85-6085-99　［取扱停止］Immunodeficiency Virus GP41 Protein, Recombinant, His-Tag [HIV-1/Group O] 100ug　497163

特徴

• Human immunodeficiency virus (HIV) is a retrovirus (genus Lentivirus) with a single-stranded, positive-sense RNA genome. Upon entry of the target cell, the viral RNA genome is converted to double-stranded DNA by a virally encoded reverse transcriptase that is present in the virus particle. This viral DNA is then integrated into the cellular DNA by a virally encoded integrase allowing the genome to be transcribed. Once the virus has infected the cell, two pathways are possible: either the virus becomes latent and the infected cell continues to function, or the virus becomes active and replicates, and a large number of virus particles are liberated to infect other cells. Infection with HIV leads to a condition in which the immune system begins to fail, leading to opportunistic infections. HIV primarily infects cells in the human immune system including CD4 T cells, macrophages and dendritic cells. Infection subsequently results in low levels of CD4 T cells via direct viral killing of infected cells, increased rates of apoptosis in infected cells and killing of infected CD4 T cells by CD8 cytotoxic lymphocytes that recognize infected cells. When CD4 T cell numbers decline below a critical level, cell-mediated immunity is lost, and the body becomes progressively more susceptible to opportunistic infections.
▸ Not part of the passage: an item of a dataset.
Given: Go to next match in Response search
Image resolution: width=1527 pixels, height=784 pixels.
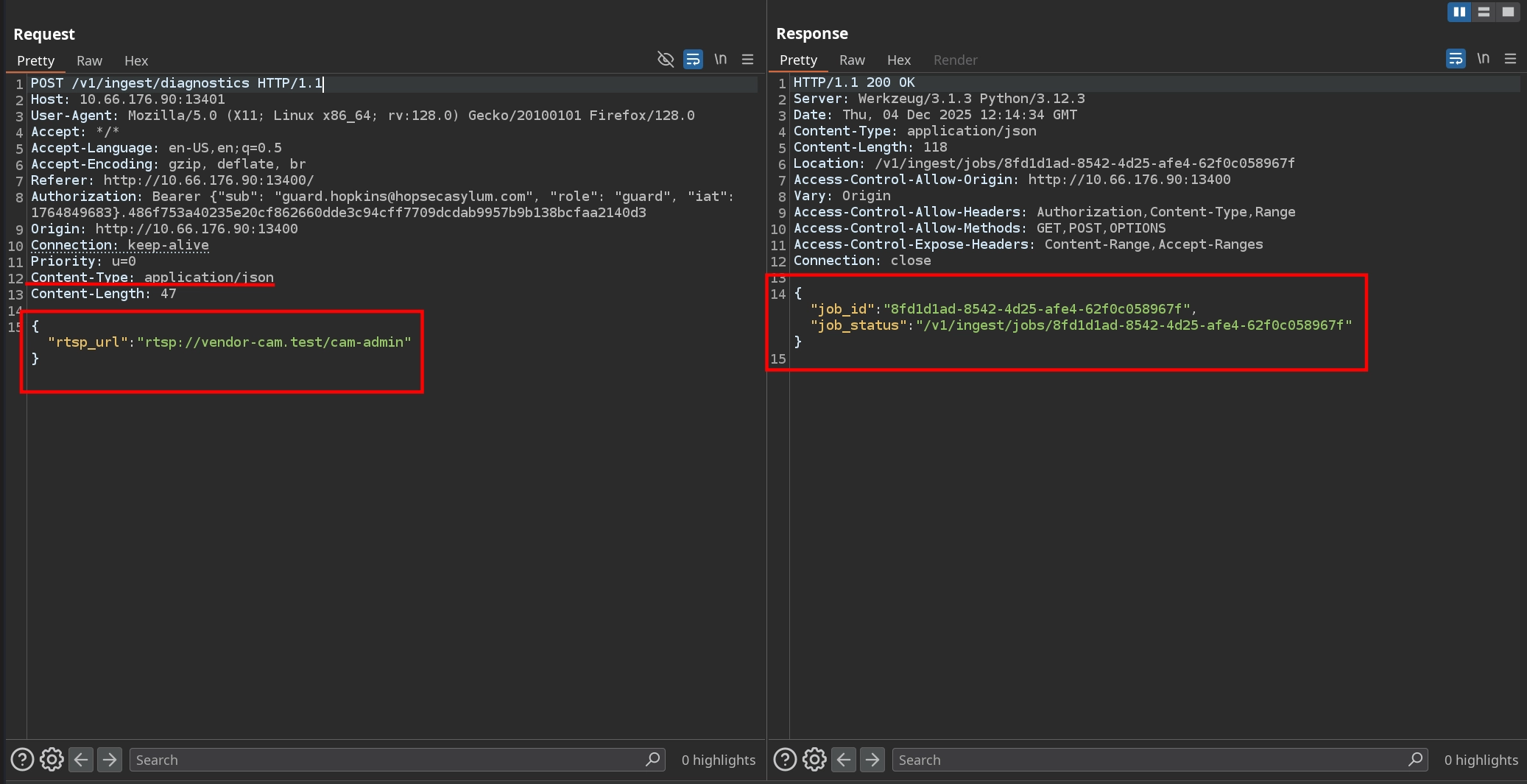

• Gp41 also known as glycoprotein 41 is a subunit of the envelope protein complex of human immunodeficiency virus (HIV). It is a transmembrane protein that contains several sites within its ectodomain that are required for infection of host cells and as a result it has received much attention as a potential target for HIV vaccines. Essentially, gp41 mediates fusion between viral and cellular membranes (Chan et al., 1997). Gp41 is coded with gp120 as one gp160 by the env gene of HIV. Gp160 is then extensively glycosylated and proteolytically cleaved by a host cellular protease, furin. The high glycosylation of the env coded glycoproteins allows them to escape the human body’s immune system. Gp41 is less glycosylated that gp120 and more conserved (less prone to genetic variations). Once gp160 has been cleaved into its individual subunits, the subunits are then associated non-covalently on the surface of the viral envelope.
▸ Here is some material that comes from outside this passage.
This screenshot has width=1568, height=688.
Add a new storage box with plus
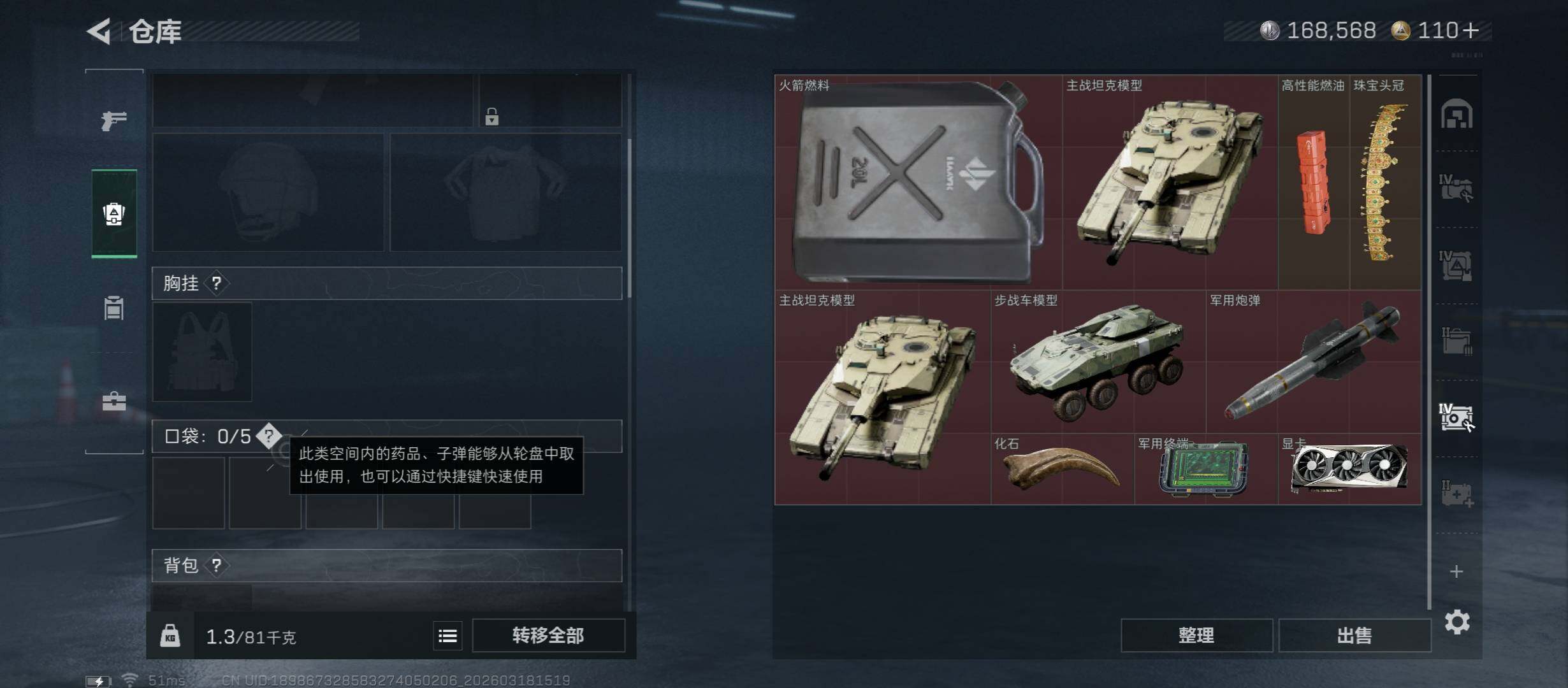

• When they are non-covalently bound to each other Gp41 and gp120 form the envelope spike complex, composed of a heterotrimer of three gp41 and three gp120. The complex is responsible for the attachment, fusion, and ultimately the infection of host cells. Gp120 sits on the surface of the viral envelope and gp41 is the transmembrane portion of the spike complex with part of the glycoprotein buried within the viral envelope. The membrane-proximal external region (MPER) is a highly conserved region of gp41 subunit near the viral envelope surface, and plays a key role in membrane fusion. It is seen as an attractive vaccine target using broadly neutralizing antibodies (bNAbs) or non-neutralizing, yet protective, antibodies (Liu et al., 2018).
• HIV integrase catalyzes viral DNA integration into the host chromosome, by performing a series of DNA cutting and joining reactions. It is one of three enzymes of HIV, the others being the Reverse Transcriptase and the Protease. The enzyme activity takes place after virion entry into a cell and reverse transcription of the RNA genome in dsDNA. The full length HIV-1 integrase (288aa) has three domains: the N-terminal domain has a His2Cys2 motif which chelates zinc, the core domain has the catalytic DDE motif which is required for its enzymatic activity, and the C-terminal domain has an SH3-like fold which binds DNA nonspecifically. Although all three domains are required for integration, it is thought that the catalytic core domain contains the active site responsible for catalysis of all the reactions of integration/disintegration. The C-terminal domain confers the capacity to bind both viral and host DNA. The structure and function of the N-terminal domain are presently unknown, but it contains a His2Cys2 zinc binding motif, suggesting a possible interaction with nucleic acid. HIV integrase is a 32kD protein produced from the C-terminal portion of the Pol gene product, and is an attractive target for anti-HIV drugs.
• Source:Recombinant protein corresponding to Immunodeficiency Virus GP41 Protein, fused to His-Tag at C-terminal, expressed in E. coli.
• Applications:Suitable for use in Western Blot, Lateral Flow and ELISA. Other applications not tested.
• Recommended Dilution:Optimal dilutions to be determined by the researcher.
• Molecular Weight:~13kD
• Storage and Stability:May be stored at 4°C. For long-term storage, aliquot and store at 4°C. Do not freeze. For maximum recovery of product, centrifuge the original vial prior to removing the cap. Further dilutions can be made in assay buffer.